Kurtulmuş’un konuşmasından satır başları şöyle:
“İsrail’in saldırgan tutumunun devam ettiği durumda, daha fazla birlik ve beraberliğe ihtiyacımız var. Bütün siyasi parti grupları ve farklı kimliklerin bu beraberliğe katkı sunacağına inanıyorum. Çivisi çıkmış dünya sisteminin yeni çatışma ortamlarına gebe olduğu ortaya konulmaktadır.

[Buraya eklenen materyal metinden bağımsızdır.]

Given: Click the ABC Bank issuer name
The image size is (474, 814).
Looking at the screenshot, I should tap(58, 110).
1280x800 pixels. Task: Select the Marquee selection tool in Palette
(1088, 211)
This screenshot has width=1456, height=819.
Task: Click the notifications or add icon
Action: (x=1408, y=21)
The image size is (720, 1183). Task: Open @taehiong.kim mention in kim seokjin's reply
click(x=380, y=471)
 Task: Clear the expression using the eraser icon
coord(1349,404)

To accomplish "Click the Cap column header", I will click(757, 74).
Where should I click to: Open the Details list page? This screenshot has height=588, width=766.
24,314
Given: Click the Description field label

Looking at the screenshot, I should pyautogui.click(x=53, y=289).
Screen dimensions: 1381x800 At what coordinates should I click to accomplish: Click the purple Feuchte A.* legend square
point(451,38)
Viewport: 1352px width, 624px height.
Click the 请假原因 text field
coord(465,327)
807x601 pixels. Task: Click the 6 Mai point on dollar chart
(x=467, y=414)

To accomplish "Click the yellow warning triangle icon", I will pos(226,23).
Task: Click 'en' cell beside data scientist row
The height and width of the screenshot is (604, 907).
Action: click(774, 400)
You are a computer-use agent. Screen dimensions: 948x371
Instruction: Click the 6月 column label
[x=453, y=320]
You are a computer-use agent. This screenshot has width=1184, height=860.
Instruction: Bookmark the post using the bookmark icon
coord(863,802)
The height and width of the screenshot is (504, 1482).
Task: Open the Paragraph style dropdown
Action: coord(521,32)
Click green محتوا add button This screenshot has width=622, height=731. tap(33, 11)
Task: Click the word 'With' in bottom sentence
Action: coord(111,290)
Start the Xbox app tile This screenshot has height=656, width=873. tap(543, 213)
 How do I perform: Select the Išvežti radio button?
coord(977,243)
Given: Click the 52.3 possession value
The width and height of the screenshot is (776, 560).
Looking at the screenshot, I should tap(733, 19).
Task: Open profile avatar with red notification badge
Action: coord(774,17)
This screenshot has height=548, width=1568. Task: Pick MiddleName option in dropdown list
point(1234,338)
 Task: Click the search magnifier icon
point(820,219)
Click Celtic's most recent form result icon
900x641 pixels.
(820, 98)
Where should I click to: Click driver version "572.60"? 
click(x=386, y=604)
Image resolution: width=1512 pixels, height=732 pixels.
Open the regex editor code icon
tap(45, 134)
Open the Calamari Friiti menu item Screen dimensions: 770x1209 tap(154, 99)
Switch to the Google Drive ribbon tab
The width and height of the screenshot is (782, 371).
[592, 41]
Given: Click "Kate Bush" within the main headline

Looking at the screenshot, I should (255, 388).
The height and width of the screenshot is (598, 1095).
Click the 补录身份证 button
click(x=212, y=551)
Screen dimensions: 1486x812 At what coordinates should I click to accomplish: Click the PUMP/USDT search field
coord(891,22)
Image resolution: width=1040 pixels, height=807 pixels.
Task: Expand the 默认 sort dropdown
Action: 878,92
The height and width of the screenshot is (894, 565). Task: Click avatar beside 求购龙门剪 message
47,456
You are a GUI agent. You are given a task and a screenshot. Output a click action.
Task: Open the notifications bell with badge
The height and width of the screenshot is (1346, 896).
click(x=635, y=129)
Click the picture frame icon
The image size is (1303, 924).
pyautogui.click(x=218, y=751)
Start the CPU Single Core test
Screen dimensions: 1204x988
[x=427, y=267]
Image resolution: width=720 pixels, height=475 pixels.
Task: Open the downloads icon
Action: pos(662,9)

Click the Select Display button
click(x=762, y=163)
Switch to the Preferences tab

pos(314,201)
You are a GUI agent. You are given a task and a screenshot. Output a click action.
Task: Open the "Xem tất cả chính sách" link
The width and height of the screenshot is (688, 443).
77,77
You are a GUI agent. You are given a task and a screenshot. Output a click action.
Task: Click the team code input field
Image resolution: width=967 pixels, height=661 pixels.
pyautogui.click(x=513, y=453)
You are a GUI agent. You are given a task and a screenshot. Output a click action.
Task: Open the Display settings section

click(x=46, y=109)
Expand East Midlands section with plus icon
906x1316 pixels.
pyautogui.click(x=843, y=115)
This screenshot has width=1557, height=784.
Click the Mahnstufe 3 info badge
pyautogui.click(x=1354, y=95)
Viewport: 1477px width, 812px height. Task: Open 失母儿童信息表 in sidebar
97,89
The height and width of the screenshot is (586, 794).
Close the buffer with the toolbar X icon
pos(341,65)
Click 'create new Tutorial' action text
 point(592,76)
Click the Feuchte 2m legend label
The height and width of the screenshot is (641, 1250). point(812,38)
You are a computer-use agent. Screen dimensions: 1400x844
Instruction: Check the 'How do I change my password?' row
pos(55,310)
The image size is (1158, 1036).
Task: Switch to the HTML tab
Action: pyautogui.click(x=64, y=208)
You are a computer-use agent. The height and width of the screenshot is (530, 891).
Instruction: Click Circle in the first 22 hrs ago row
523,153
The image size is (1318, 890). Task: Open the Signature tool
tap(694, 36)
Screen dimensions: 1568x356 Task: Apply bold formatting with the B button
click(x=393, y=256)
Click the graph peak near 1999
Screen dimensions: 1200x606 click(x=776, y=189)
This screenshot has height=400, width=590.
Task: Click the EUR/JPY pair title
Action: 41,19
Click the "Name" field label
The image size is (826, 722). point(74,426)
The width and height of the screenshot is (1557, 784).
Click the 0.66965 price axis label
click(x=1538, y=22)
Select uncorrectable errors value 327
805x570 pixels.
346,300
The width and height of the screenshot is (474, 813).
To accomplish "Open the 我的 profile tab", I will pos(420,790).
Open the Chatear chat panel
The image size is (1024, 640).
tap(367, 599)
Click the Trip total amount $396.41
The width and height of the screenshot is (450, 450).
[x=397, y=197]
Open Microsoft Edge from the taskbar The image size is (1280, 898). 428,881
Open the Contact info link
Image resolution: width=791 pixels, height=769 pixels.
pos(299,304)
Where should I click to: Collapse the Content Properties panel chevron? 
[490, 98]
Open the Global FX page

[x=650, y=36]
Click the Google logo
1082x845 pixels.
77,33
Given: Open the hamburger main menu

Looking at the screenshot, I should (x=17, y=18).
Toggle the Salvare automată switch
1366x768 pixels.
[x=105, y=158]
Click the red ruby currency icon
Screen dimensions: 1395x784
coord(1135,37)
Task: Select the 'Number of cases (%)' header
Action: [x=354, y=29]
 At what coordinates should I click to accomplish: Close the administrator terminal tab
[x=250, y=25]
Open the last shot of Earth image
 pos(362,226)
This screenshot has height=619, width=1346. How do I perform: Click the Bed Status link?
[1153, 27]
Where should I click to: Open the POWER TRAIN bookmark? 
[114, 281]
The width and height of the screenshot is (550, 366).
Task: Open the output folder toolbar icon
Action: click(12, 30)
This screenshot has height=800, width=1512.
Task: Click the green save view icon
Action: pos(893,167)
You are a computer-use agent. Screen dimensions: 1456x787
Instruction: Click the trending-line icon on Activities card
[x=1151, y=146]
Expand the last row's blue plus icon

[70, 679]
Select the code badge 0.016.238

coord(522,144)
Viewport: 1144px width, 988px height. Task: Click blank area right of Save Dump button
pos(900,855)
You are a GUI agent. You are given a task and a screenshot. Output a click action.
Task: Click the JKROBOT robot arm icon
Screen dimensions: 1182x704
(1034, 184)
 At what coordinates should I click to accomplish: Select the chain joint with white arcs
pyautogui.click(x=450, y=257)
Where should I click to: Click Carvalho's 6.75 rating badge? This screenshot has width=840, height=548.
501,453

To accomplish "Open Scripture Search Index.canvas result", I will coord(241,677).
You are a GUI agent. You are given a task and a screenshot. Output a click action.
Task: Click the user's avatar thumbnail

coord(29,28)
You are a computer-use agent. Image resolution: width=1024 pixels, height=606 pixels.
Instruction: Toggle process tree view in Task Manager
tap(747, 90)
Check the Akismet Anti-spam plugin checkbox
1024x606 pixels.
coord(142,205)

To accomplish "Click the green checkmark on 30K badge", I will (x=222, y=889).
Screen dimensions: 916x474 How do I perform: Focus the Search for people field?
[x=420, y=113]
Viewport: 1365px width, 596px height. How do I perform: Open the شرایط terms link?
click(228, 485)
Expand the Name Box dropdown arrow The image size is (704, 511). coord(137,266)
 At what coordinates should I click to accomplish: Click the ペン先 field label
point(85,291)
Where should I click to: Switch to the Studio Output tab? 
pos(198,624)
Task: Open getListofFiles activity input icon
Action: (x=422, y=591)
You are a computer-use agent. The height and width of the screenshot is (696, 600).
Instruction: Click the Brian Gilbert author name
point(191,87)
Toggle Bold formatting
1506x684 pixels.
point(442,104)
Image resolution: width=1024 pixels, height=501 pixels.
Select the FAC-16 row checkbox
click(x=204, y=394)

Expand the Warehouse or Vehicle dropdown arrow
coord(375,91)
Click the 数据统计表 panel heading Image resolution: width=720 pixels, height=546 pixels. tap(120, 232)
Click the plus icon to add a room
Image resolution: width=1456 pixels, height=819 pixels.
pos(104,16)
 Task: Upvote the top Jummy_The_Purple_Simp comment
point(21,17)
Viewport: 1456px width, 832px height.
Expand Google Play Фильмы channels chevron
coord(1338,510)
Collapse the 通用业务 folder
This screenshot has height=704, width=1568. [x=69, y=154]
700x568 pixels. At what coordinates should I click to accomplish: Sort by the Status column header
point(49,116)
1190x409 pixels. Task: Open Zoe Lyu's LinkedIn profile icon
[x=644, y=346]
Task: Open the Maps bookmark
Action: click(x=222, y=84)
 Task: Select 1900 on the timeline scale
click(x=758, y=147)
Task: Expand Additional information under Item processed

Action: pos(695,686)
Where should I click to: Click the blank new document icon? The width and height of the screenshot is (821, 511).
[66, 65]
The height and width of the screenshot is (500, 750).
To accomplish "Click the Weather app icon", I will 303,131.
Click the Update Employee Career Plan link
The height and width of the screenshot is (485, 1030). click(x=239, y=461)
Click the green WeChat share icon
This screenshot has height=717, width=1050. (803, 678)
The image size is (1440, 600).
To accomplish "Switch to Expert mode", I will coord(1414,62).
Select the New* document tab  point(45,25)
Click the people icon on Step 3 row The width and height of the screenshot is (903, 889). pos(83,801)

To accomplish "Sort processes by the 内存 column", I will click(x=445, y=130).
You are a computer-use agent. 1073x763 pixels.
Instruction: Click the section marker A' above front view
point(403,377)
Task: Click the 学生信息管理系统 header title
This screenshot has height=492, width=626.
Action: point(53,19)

“Gözü dönmüş çetenin hedefinde bulunan ülkelerden birisi de Türkiye’dir. İsrail’in saldırgan tavırlarını önleyecek programların ortaya konması şart. “Abbas’ın tarihe not düşen konuşmasına
şahitlik ettik. Filistin davasına sahip çıktığımızı gösterdik. Filistin davası bütün bölge halkların ortak davası haline gelmiştir. TBMM olarak bu vahşete karşı mücadeleye kararlıyız. Artık çok kutuplu dünya sistemi kuruluyor. Farklı güç denklemleri ortaya çıkıyor. Türkiye bu yeni dünya şartları içinde önemi ve gücü artan bir ülke olarak ortaya çıkmaktadır.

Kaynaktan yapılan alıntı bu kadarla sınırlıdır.